The B.C. Supreme Court judgement says the attack on the integrity, ethics and reputation of Amara Wedding and its owner, Kitty Chan, was carried out by bride Emily Liao “with all her might.”
In his ruling released Feb. 22, Justice Gordon Weatherill says Liao’s “mission was to expose what she wrongly perceived as a corrupt business.
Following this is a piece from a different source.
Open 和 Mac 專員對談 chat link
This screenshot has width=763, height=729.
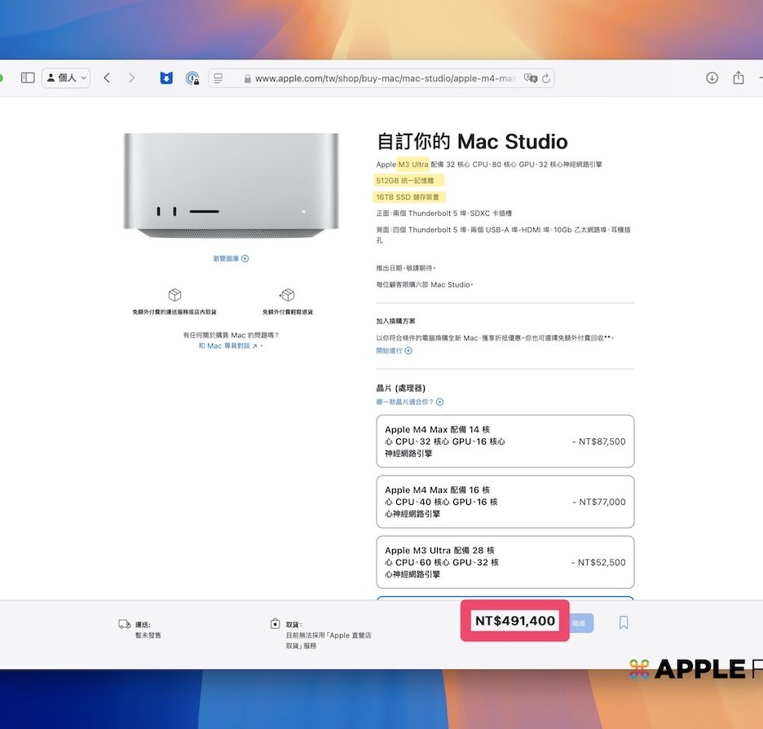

He says Liao used the internet so her views would be widely read and cause “as much damage as possible” to Chan’s reputation and business.
“That goal was successful,” Weatherill says in the written ruling released online.
“The case is an example of the dangers of using the internet to publish information without proper regard for its accuracy,” he said.
The decision says Liao hired Chan to photograph her July 4, 2015, wedding and provide services valued just over $6,000, but days before the nuptials, Liao disapproved of the pre-wedding photos and stopped payment.
Chan’s staff completed the contract and withheld the photos and videos pending full payment, prompting Liao to begin a small claims action that ended in 2016 in favour of the photographer.
Before the small claims decision, Weatherill says Liao maintained an “unrelenting,” nearly year-long assault using social media sites to accuse Chan and her business of everything from “lying to consumers,” to “extortion” and “fraud.” Weatherill says Liao failed to prove the statements were true.